Em vez disso, o cenário extremo da superfície de Mercúrio parece continuar em transformação - ao menos quando o assunto é a dinâmica interna e o que ela produz na crosta.
Linhas brilhantes (lineias) em Mercúrio: um retrato novo e surpreendentemente ativo
Até pouco tempo atrás, cientistas tinham registrado apenas um número reduzido dessas marcas claras, conhecidas tecnicamente como lineias. Agora, o astrônomo Valentin Bickel, da Universidade de Berna, na Alemanha, e colegas do Observatório Astronômico de Pádua, na Itália, reuniram um levantamento bem mais amplo, com 402 ocorrências.
Ao “ler” essas faixas luminosas, a equipe propôs um retrato renovado de Mercúrio - e, para um planeta pequeno, sem atmosfera e com 4,5 bilhões de anos para perder calor, o resultado sugere um comportamento interno mais dinâmico do que se imaginava.
Para chegar a essas conclusões, os pesquisadores aplicaram aprendizado de máquina na análise de 100.000 imagens de alta resolução obtidas entre 2011 e 2015.
Onde as lineias aparecem e o que isso sugere
O mapeamento aponta que as longas linhas brilhantes tendem a se concentrar nas encostas das crateras voltadas para o Sol. Ainda assim, elas nem sempre parecem partir diretamente de depressões visíveis na superfície.

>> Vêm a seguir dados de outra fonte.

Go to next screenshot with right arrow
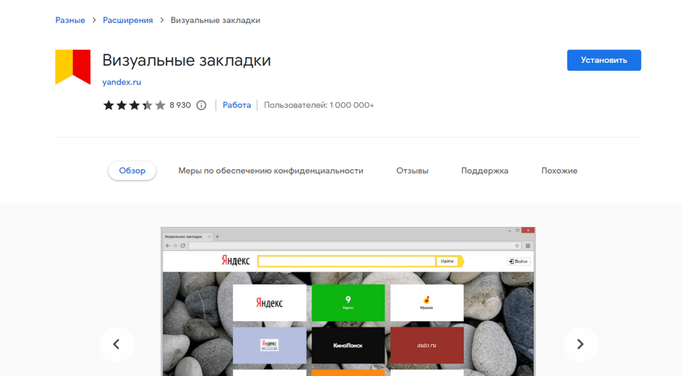682x376 pixels. 580,344
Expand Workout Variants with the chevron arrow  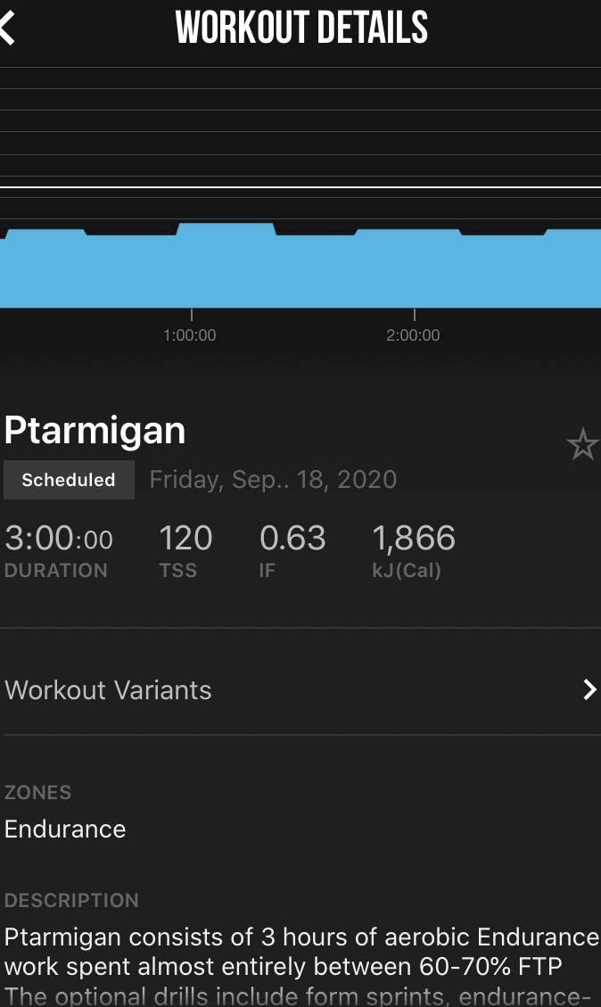[x=589, y=689]
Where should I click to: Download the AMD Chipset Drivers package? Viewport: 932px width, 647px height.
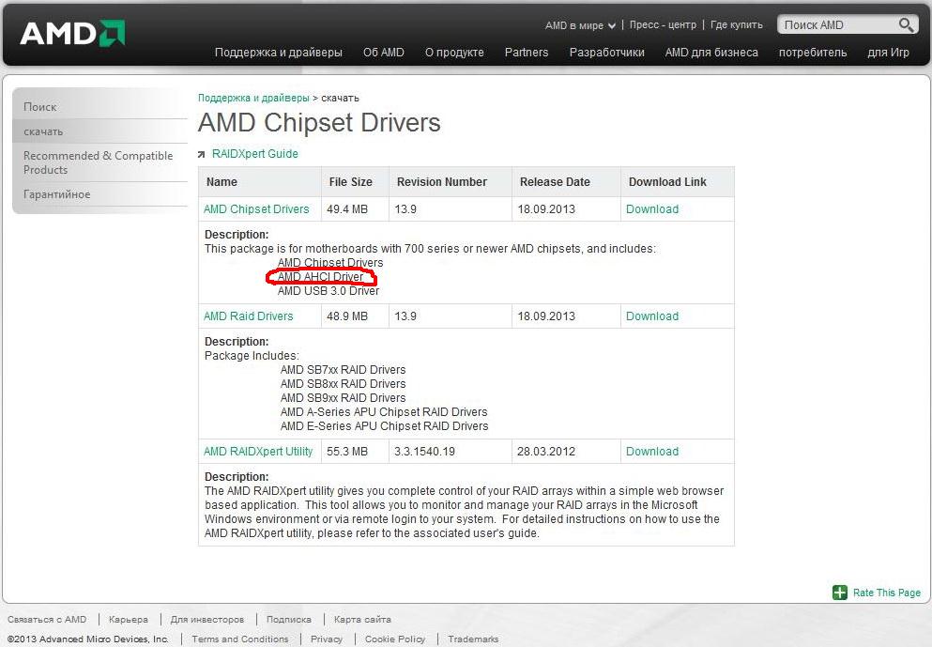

Em outros corpos do Sistema Solar, marcas semelhantes costumam sofrer erosão relativamente rápida. Por isso, os autores argumentam que as lineias de Mercúrio provavelmente ainda estão se formando e mudando hoje. Em outras palavras, elas seriam menos um registro de um passado violento e mais um sinal de um presente mercuriano - guiado pelo fluxo de calor e pela movimentação de materiais voláteis, como o enxofre, vindos de camadas abaixo da superfície.
Segundo Bickel, materiais voláteis poderiam alcançar a superfície a partir de níveis mais profundos por meio de redes de fraturas geradas na rocha após impactos anteriores. A hipótese conecta impactos, fraturamento e liberação de voláteis em um mesmo processo contínuo.

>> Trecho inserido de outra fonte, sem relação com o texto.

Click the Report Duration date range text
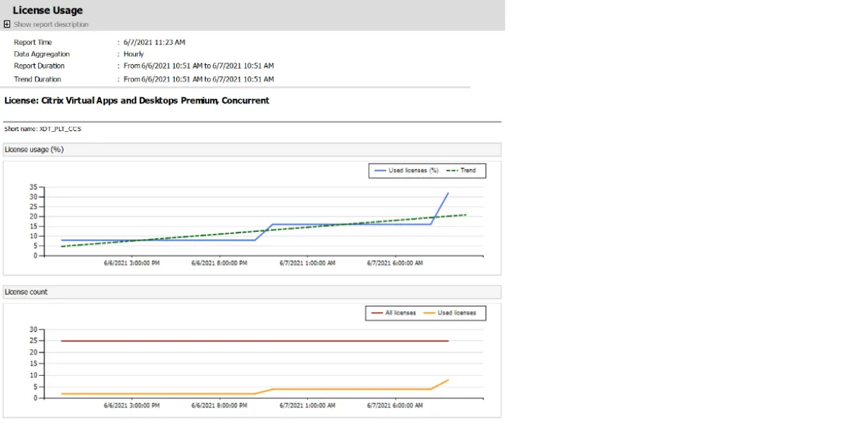Viewport: 846px width, 423px height. 198,66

Cavidades (“ocos”) e a possível origem das marcas claras
De acordo com a análise, a maior parte das marcas parece começar em depressões brilhantes, frequentemente chamadas de cavidades (ou “ocos”). Essas cavidades também podem estar relacionadas à degaseificação - a liberação de materiais voláteis - e tendem a ocorrer no interior raso ou nas bordas de grandes crateras de impacto.
Essa combinação (cavidades claras + lineias associadas) reforça a ideia de que a superfície de Mercúrio não é apenas um “arquivo antigo”, mas um ambiente em que processos de liberação e redistribuição de materiais ainda podem estar em curso.
O que missões atuais podem revelar
A equipe pretende testar essa explicação com novas imagens de Mercúrio obtidas por missões da Agência Espacial Europeia (ESA) e da Agência Japonesa de Exploração Aeroespacial (JAXA). Se a superfície estiver realmente ativa, observações mais recentes devem permitir identificar padrões mais nítidos de formação, crescimento e possível alteração dessas feições.
Um ponto importante é que, por Mercúrio praticamente não ter atmosfera, marcas superficiais podem ficar mais “expostas” a variações extremas de temperatura e ao intemperismo espacial. Isso torna ainda mais relevante entender por que as lineias parecem persistir - e se a explicação passa mesmo por uma reposição contínua de material claro vindo do subsolo.
Além disso, investigar a presença e o transporte de voláteis (como compostos ricos em enxofre) ajuda a reconstruir a história química do planeta e a diferenciar o que é efeito de impacto do que é resultado de processos internos. Se confirmado, esse mecanismo pode refinar nossa compreensão de como planetas rochosos pequenos evoluem por bilhões de anos sem “desligar” completamente sua atividade geológica.
O estudo foi publicado na revista Comunicações da Natureza: Terra e Ambiente.